[Dataset items]
□ □ □ □

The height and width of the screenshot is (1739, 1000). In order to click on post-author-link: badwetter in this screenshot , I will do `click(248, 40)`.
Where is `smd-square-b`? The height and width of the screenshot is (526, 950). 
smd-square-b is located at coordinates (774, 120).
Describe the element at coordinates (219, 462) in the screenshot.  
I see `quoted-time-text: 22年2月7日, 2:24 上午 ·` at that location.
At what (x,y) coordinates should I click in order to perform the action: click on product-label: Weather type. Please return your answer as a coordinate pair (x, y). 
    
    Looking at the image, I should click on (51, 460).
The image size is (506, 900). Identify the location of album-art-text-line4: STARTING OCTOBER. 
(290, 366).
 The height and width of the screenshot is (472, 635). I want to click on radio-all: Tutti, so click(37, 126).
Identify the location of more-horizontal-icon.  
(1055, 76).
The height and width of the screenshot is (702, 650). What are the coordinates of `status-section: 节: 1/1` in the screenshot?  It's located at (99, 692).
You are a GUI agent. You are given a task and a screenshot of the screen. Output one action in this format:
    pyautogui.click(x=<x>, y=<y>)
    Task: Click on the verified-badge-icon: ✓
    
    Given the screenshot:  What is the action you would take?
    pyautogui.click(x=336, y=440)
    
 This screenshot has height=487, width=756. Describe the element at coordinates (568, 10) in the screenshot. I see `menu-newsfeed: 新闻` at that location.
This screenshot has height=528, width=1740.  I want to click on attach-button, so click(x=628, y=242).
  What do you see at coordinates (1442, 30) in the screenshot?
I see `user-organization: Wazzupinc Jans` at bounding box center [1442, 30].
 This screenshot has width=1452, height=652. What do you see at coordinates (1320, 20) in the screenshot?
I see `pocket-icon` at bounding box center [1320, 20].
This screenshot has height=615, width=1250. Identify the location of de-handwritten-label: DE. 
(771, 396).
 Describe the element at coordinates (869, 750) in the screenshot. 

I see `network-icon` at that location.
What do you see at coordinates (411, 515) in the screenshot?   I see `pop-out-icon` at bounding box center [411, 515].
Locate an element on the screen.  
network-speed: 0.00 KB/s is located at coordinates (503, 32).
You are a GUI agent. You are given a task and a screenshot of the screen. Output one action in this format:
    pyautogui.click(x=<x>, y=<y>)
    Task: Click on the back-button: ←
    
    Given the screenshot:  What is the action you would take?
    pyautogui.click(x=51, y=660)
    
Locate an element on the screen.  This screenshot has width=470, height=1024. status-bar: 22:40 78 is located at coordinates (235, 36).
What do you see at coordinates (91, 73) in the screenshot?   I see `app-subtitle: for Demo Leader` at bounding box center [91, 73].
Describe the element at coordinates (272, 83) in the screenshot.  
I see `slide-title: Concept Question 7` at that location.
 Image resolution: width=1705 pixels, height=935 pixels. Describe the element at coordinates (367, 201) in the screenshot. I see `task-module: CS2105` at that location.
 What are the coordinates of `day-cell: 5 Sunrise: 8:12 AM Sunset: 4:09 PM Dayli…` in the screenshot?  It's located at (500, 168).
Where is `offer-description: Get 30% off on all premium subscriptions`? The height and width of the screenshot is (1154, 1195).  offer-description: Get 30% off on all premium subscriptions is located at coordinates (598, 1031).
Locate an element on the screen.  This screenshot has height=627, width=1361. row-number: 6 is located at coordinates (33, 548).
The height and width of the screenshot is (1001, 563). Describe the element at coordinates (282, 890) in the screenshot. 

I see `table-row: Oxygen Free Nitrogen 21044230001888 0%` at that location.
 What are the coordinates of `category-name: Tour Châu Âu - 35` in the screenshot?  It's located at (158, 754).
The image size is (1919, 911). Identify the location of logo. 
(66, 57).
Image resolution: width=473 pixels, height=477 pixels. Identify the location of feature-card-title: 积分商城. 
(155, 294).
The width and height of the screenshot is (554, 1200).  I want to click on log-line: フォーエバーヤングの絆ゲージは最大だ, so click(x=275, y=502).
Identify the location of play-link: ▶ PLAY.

□ □ □ □

Directive: Please print every one of the records above again, word for word and without any changes.

Expected answer:
The height and width of the screenshot is (1739, 1000). In order to click on post-author-link: badwetter in this screenshot , I will do `click(248, 40)`.
Where is `smd-square-b`? The height and width of the screenshot is (526, 950). 
smd-square-b is located at coordinates (774, 120).
Describe the element at coordinates (219, 462) in the screenshot.  
I see `quoted-time-text: 22年2月7日, 2:24 上午 ·` at that location.
At what (x,y) coordinates should I click in order to perform the action: click on product-label: Weather type. Please return your answer as a coordinate pair (x, y). 
    
    Looking at the image, I should click on (51, 460).
The image size is (506, 900). Identify the location of album-art-text-line4: STARTING OCTOBER. 
(290, 366).
 The height and width of the screenshot is (472, 635). I want to click on radio-all: Tutti, so click(37, 126).
Identify the location of more-horizontal-icon.  
(1055, 76).
The height and width of the screenshot is (702, 650). What are the coordinates of `status-section: 节: 1/1` in the screenshot?  It's located at (99, 692).
You are a GUI agent. You are given a task and a screenshot of the screen. Output one action in this format:
    pyautogui.click(x=<x>, y=<y>)
    Task: Click on the verified-badge-icon: ✓
    
    Given the screenshot:  What is the action you would take?
    pyautogui.click(x=336, y=440)
    
 This screenshot has height=487, width=756. Describe the element at coordinates (568, 10) in the screenshot. I see `menu-newsfeed: 新闻` at that location.
This screenshot has height=528, width=1740.  I want to click on attach-button, so click(x=628, y=242).
  What do you see at coordinates (1442, 30) in the screenshot?
I see `user-organization: Wazzupinc Jans` at bounding box center [1442, 30].
 This screenshot has width=1452, height=652. What do you see at coordinates (1320, 20) in the screenshot?
I see `pocket-icon` at bounding box center [1320, 20].
This screenshot has height=615, width=1250. Identify the location of de-handwritten-label: DE. 
(771, 396).
 Describe the element at coordinates (869, 750) in the screenshot. 

I see `network-icon` at that location.
What do you see at coordinates (411, 515) in the screenshot?   I see `pop-out-icon` at bounding box center [411, 515].
Locate an element on the screen.  
network-speed: 0.00 KB/s is located at coordinates (503, 32).
You are a GUI agent. You are given a task and a screenshot of the screen. Output one action in this format:
    pyautogui.click(x=<x>, y=<y>)
    Task: Click on the back-button: ←
    
    Given the screenshot:  What is the action you would take?
    pyautogui.click(x=51, y=660)
    
Locate an element on the screen.  This screenshot has width=470, height=1024. status-bar: 22:40 78 is located at coordinates (235, 36).
What do you see at coordinates (91, 73) in the screenshot?   I see `app-subtitle: for Demo Leader` at bounding box center [91, 73].
Describe the element at coordinates (272, 83) in the screenshot.  
I see `slide-title: Concept Question 7` at that location.
 Image resolution: width=1705 pixels, height=935 pixels. Describe the element at coordinates (367, 201) in the screenshot. I see `task-module: CS2105` at that location.
 What are the coordinates of `day-cell: 5 Sunrise: 8:12 AM Sunset: 4:09 PM Dayli…` in the screenshot?  It's located at (500, 168).
Where is `offer-description: Get 30% off on all premium subscriptions`? The height and width of the screenshot is (1154, 1195).  offer-description: Get 30% off on all premium subscriptions is located at coordinates (598, 1031).
Locate an element on the screen.  This screenshot has height=627, width=1361. row-number: 6 is located at coordinates (33, 548).
The height and width of the screenshot is (1001, 563). Describe the element at coordinates (282, 890) in the screenshot. 

I see `table-row: Oxygen Free Nitrogen 21044230001888 0%` at that location.
 What are the coordinates of `category-name: Tour Châu Âu - 35` in the screenshot?  It's located at (158, 754).
The image size is (1919, 911). Identify the location of logo. 
(66, 57).
Image resolution: width=473 pixels, height=477 pixels. Identify the location of feature-card-title: 积分商城. 
(155, 294).
The width and height of the screenshot is (554, 1200).  I want to click on log-line: フォーエバーヤングの絆ゲージは最大だ, so click(x=275, y=502).
Identify the location of play-link: ▶ PLAY.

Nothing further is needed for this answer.